> [Exercise instructions] Every entry must be given again exactly as it is written.

> [Exercise materials]
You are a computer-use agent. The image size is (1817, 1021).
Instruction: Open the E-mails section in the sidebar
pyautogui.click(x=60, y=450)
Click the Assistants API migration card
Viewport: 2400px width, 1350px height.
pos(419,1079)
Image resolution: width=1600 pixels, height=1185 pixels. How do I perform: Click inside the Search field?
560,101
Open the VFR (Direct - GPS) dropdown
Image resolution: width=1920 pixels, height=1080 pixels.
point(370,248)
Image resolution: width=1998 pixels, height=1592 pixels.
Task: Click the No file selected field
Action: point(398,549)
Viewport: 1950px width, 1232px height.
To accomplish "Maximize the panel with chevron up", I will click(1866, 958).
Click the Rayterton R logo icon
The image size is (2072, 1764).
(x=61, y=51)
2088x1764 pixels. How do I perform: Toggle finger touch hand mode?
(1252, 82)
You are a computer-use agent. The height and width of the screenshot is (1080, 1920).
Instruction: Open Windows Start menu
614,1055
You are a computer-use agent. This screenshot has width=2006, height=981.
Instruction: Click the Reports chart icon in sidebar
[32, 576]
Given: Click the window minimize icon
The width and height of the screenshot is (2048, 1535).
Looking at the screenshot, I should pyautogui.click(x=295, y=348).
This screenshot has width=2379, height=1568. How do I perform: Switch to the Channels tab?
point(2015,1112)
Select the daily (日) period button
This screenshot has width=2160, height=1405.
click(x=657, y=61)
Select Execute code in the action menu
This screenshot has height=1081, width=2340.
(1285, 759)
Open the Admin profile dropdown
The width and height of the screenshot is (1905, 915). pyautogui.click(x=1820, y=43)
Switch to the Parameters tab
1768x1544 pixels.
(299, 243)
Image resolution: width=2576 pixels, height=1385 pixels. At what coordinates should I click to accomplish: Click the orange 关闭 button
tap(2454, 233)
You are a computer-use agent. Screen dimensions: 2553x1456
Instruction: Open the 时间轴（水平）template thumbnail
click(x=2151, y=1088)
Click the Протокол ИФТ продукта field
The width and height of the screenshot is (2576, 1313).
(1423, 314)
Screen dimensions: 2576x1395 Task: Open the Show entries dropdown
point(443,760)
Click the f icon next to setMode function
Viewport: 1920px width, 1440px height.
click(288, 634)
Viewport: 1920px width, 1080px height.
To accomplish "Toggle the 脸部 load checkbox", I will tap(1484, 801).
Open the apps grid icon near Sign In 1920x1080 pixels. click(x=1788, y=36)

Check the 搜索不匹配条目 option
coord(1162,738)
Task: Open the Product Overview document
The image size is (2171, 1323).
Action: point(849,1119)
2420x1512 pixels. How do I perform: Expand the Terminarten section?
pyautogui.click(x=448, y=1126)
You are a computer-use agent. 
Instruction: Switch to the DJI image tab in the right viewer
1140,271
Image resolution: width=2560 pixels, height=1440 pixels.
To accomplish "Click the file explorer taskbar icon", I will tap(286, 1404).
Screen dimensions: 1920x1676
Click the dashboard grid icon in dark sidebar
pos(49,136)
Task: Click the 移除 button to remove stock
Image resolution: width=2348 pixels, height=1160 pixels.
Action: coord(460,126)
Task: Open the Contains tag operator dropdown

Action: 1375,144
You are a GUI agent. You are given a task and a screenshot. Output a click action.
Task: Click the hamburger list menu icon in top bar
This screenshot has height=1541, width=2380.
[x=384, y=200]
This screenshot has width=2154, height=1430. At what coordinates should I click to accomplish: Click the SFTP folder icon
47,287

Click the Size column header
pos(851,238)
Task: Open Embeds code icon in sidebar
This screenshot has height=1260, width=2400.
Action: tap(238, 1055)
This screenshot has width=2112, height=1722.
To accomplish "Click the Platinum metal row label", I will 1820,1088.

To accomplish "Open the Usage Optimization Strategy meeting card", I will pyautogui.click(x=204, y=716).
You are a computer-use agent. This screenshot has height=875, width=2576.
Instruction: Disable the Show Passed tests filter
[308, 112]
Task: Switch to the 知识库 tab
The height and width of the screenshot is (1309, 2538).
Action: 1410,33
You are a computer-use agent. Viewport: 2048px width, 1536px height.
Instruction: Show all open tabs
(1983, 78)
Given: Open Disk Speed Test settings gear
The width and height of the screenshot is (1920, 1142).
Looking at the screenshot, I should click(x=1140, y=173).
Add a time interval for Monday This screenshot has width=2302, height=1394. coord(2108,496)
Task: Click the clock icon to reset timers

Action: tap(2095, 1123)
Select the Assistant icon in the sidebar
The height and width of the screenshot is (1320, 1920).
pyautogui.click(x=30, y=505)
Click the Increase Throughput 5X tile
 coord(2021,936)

> [Output below]
You are a computer-use agent. The image size is (1817, 1021).
Instruction: Open the E-mails section in the sidebar
pyautogui.click(x=60, y=450)
Click the Assistants API migration card
Viewport: 2400px width, 1350px height.
pos(419,1079)
Image resolution: width=1600 pixels, height=1185 pixels. How do I perform: Click inside the Search field?
560,101
Open the VFR (Direct - GPS) dropdown
Image resolution: width=1920 pixels, height=1080 pixels.
point(370,248)
Image resolution: width=1998 pixels, height=1592 pixels.
Task: Click the No file selected field
Action: point(398,549)
Viewport: 1950px width, 1232px height.
To accomplish "Maximize the panel with chevron up", I will click(1866, 958).
Click the Rayterton R logo icon
The image size is (2072, 1764).
(x=61, y=51)
2088x1764 pixels. How do I perform: Toggle finger touch hand mode?
(1252, 82)
You are a computer-use agent. The height and width of the screenshot is (1080, 1920).
Instruction: Open Windows Start menu
614,1055
You are a computer-use agent. This screenshot has width=2006, height=981.
Instruction: Click the Reports chart icon in sidebar
[32, 576]
Given: Click the window minimize icon
The width and height of the screenshot is (2048, 1535).
Looking at the screenshot, I should pyautogui.click(x=295, y=348).
This screenshot has width=2379, height=1568. How do I perform: Switch to the Channels tab?
point(2015,1112)
Select the daily (日) period button
This screenshot has width=2160, height=1405.
click(x=657, y=61)
Select Execute code in the action menu
This screenshot has height=1081, width=2340.
(1285, 759)
Open the Admin profile dropdown
The width and height of the screenshot is (1905, 915). pyautogui.click(x=1820, y=43)
Switch to the Parameters tab
1768x1544 pixels.
(299, 243)
Image resolution: width=2576 pixels, height=1385 pixels. At what coordinates should I click to accomplish: Click the orange 关闭 button
tap(2454, 233)
You are a computer-use agent. Screen dimensions: 2553x1456
Instruction: Open the 时间轴（水平）template thumbnail
click(x=2151, y=1088)
Click the Протокол ИФТ продукта field
The width and height of the screenshot is (2576, 1313).
(1423, 314)
Screen dimensions: 2576x1395 Task: Open the Show entries dropdown
point(443,760)
Click the f icon next to setMode function
Viewport: 1920px width, 1440px height.
click(288, 634)
Viewport: 1920px width, 1080px height.
To accomplish "Toggle the 脸部 load checkbox", I will tap(1484, 801).
Open the apps grid icon near Sign In 1920x1080 pixels. click(x=1788, y=36)

Check the 搜索不匹配条目 option
coord(1162,738)
Task: Open the Product Overview document
The image size is (2171, 1323).
Action: point(849,1119)
2420x1512 pixels. How do I perform: Expand the Terminarten section?
pyautogui.click(x=448, y=1126)
You are a computer-use agent. 
Instruction: Switch to the DJI image tab in the right viewer
1140,271
Image resolution: width=2560 pixels, height=1440 pixels.
To accomplish "Click the file explorer taskbar icon", I will tap(286, 1404).
Screen dimensions: 1920x1676
Click the dashboard grid icon in dark sidebar
pos(49,136)
Task: Click the 移除 button to remove stock
Image resolution: width=2348 pixels, height=1160 pixels.
Action: coord(460,126)
Task: Open the Contains tag operator dropdown

Action: 1375,144
You are a GUI agent. You are given a task and a screenshot. Output a click action.
Task: Click the hamburger list menu icon in top bar
This screenshot has height=1541, width=2380.
[x=384, y=200]
This screenshot has width=2154, height=1430. At what coordinates should I click to accomplish: Click the SFTP folder icon
47,287

Click the Size column header
pos(851,238)
Task: Open Embeds code icon in sidebar
This screenshot has height=1260, width=2400.
Action: tap(238, 1055)
This screenshot has width=2112, height=1722.
To accomplish "Click the Platinum metal row label", I will 1820,1088.

To accomplish "Open the Usage Optimization Strategy meeting card", I will pyautogui.click(x=204, y=716).
You are a computer-use agent. This screenshot has height=875, width=2576.
Instruction: Disable the Show Passed tests filter
[308, 112]
Task: Switch to the 知识库 tab
The height and width of the screenshot is (1309, 2538).
Action: 1410,33
You are a computer-use agent. Viewport: 2048px width, 1536px height.
Instruction: Show all open tabs
(1983, 78)
Given: Open Disk Speed Test settings gear
The width and height of the screenshot is (1920, 1142).
Looking at the screenshot, I should click(x=1140, y=173).
Add a time interval for Monday This screenshot has width=2302, height=1394. coord(2108,496)
Task: Click the clock icon to reset timers

Action: tap(2095, 1123)
Select the Assistant icon in the sidebar
The height and width of the screenshot is (1320, 1920).
pyautogui.click(x=30, y=505)
Click the Increase Throughput 5X tile
 coord(2021,936)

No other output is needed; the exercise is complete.